● **Assigned task**: Only the pictures are to be left out; set down the rest of the records exactly.

--*--

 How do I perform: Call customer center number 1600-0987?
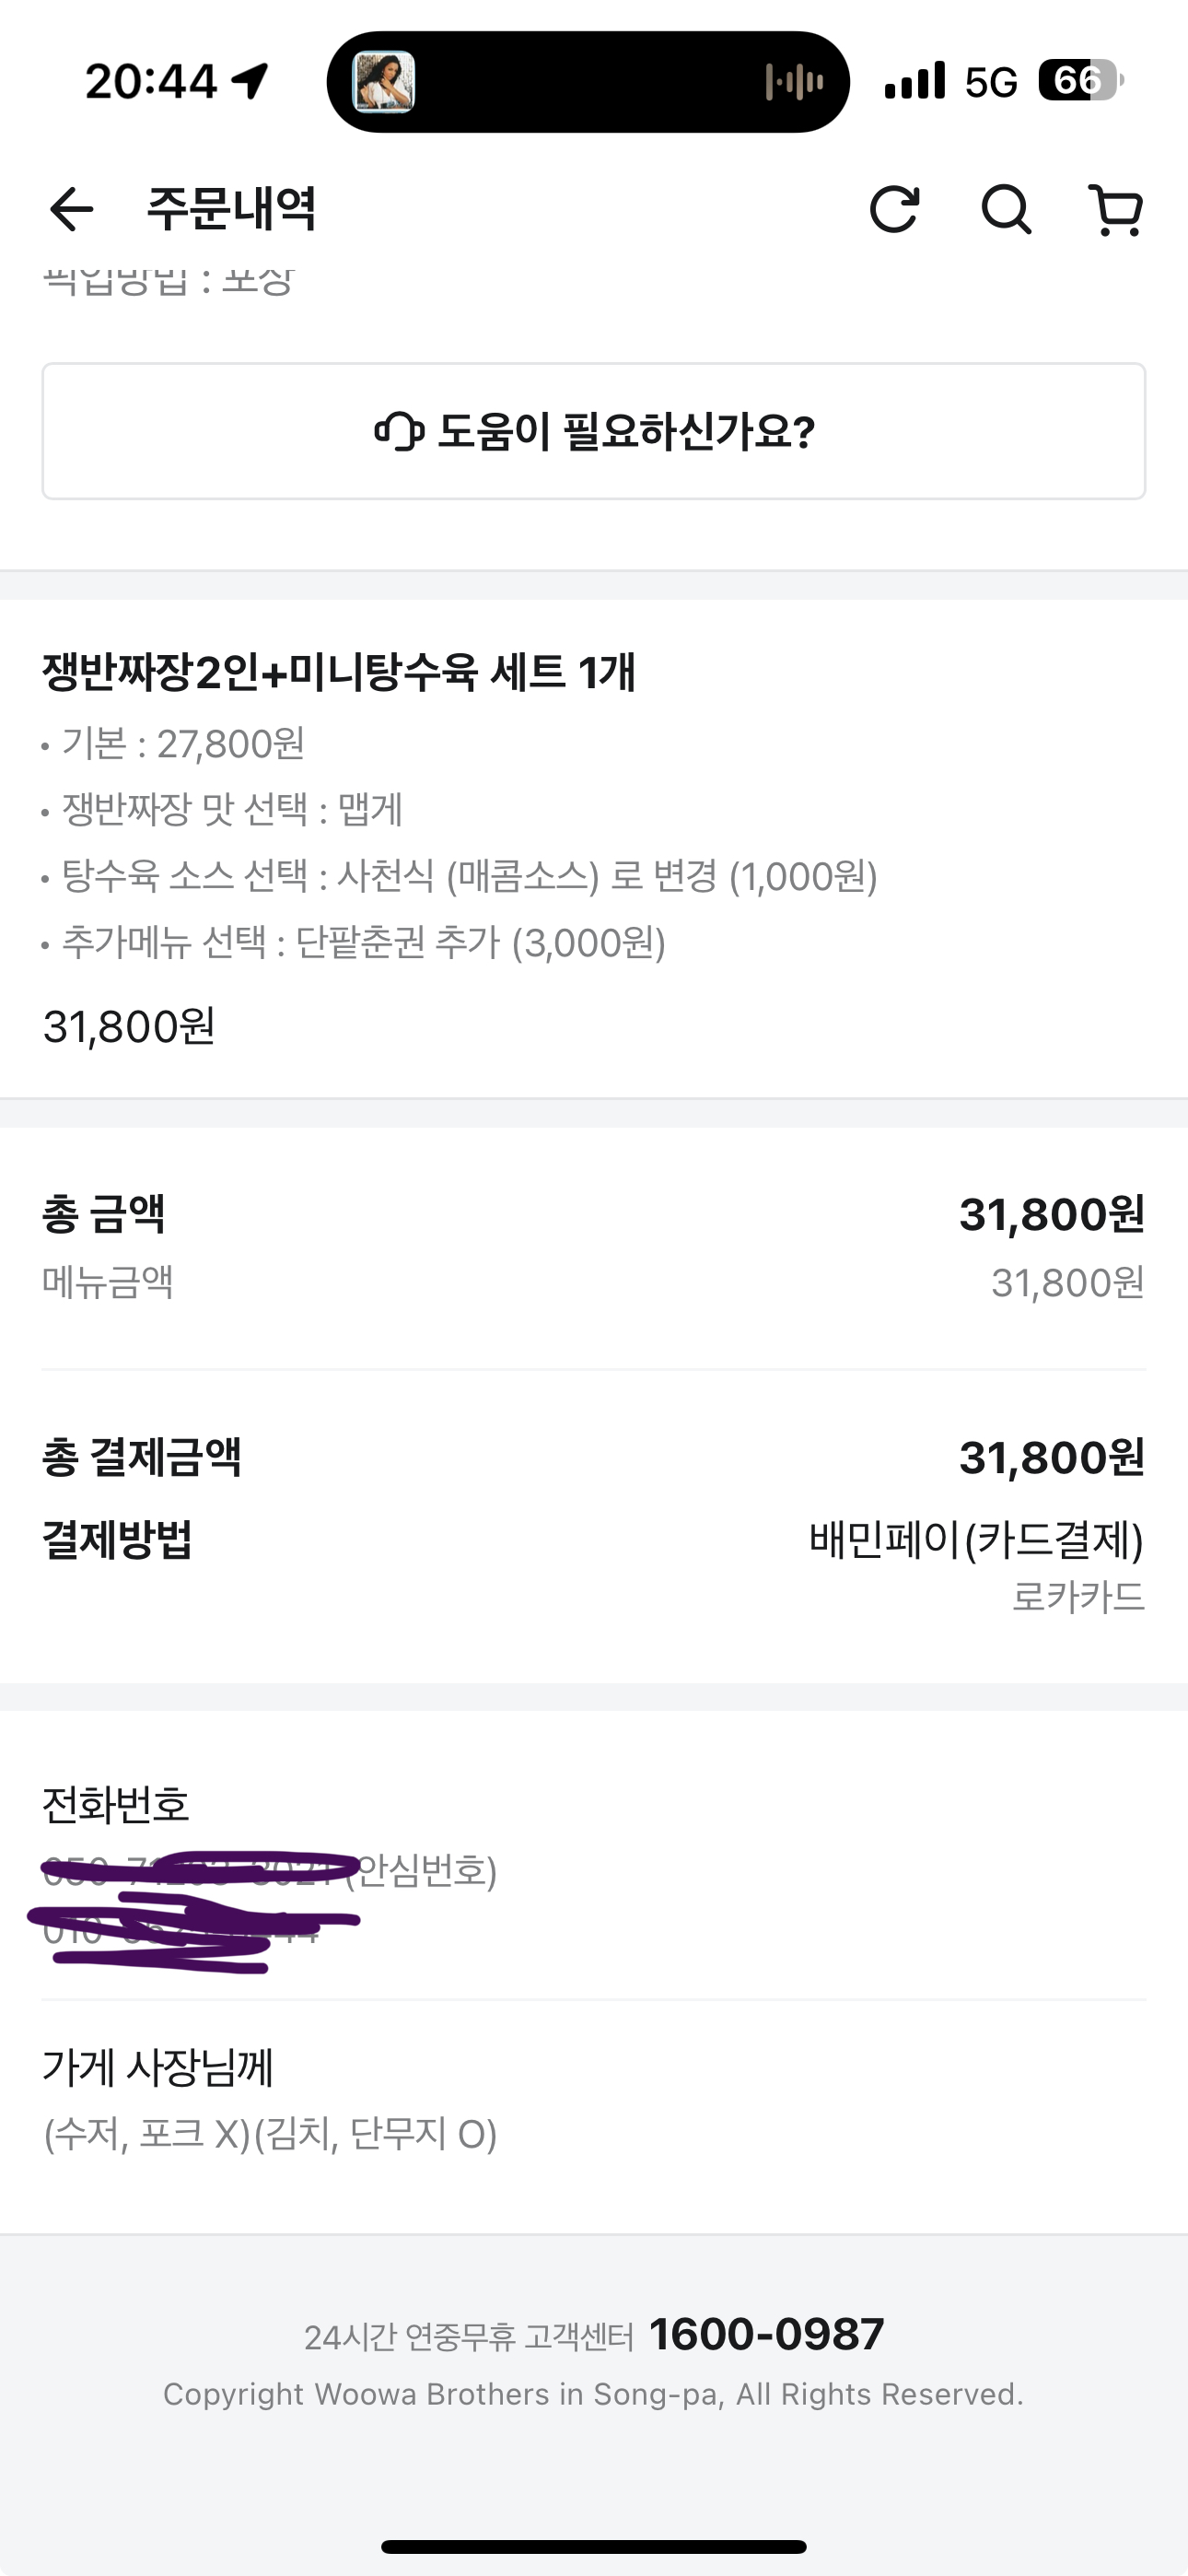[766, 2335]
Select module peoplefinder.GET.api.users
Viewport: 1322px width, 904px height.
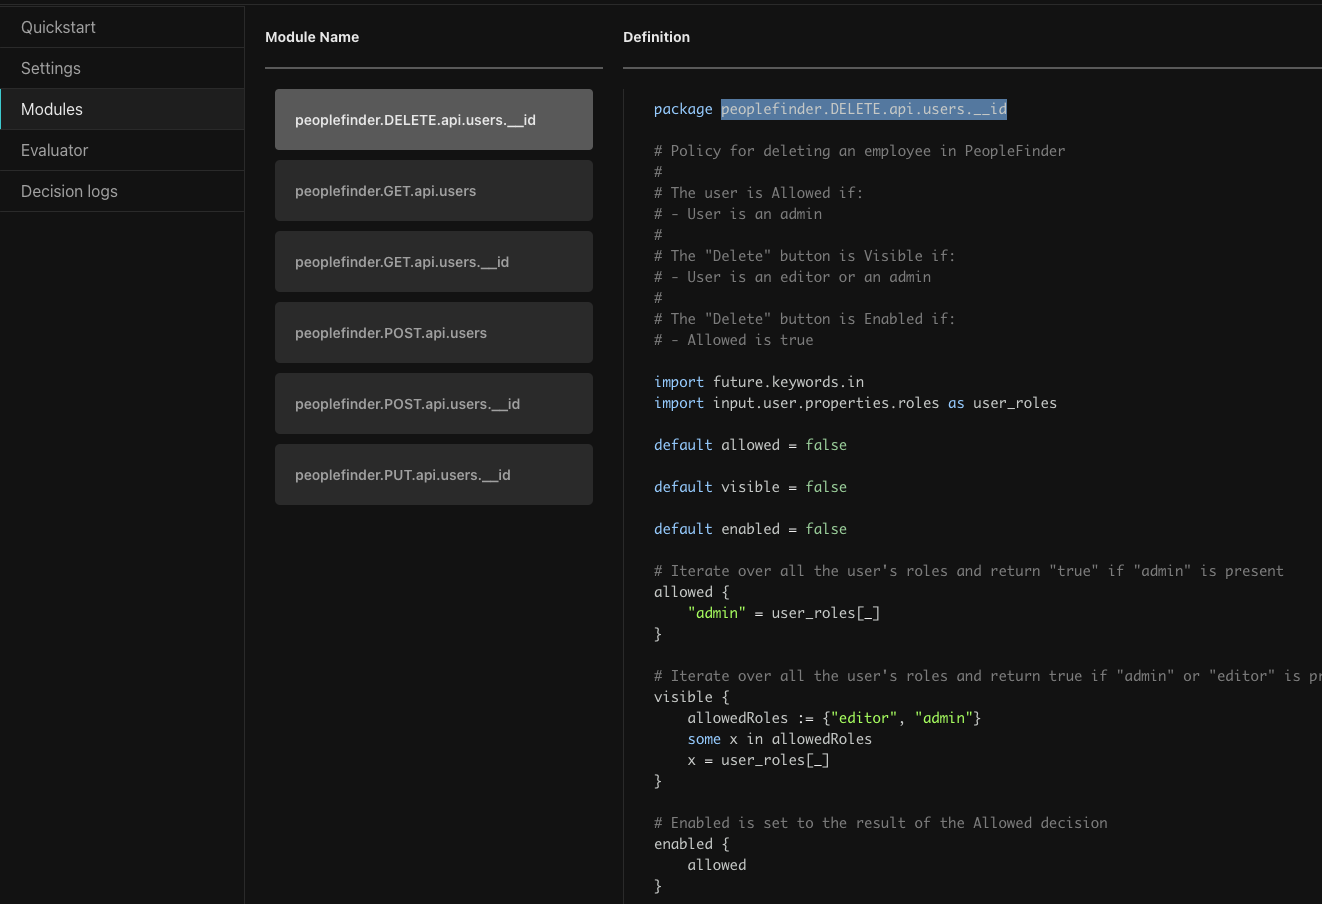pos(433,190)
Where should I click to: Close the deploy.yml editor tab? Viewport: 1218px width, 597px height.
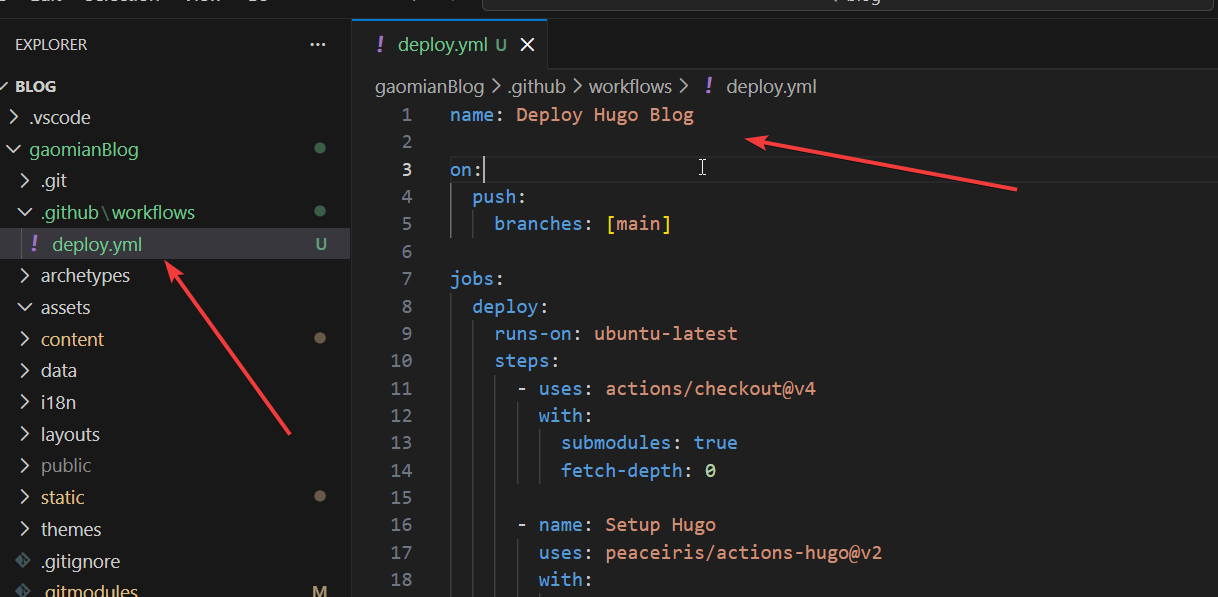(x=528, y=45)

--*--

● **Written solution**:
 How do I perform: Call customer center number 1600-0987?
[766, 2335]
Select module peoplefinder.GET.api.users
Viewport: 1322px width, 904px height.
pos(433,190)
Where should I click to: Close the deploy.yml editor tab? Viewport: 1218px width, 597px height.
(x=528, y=45)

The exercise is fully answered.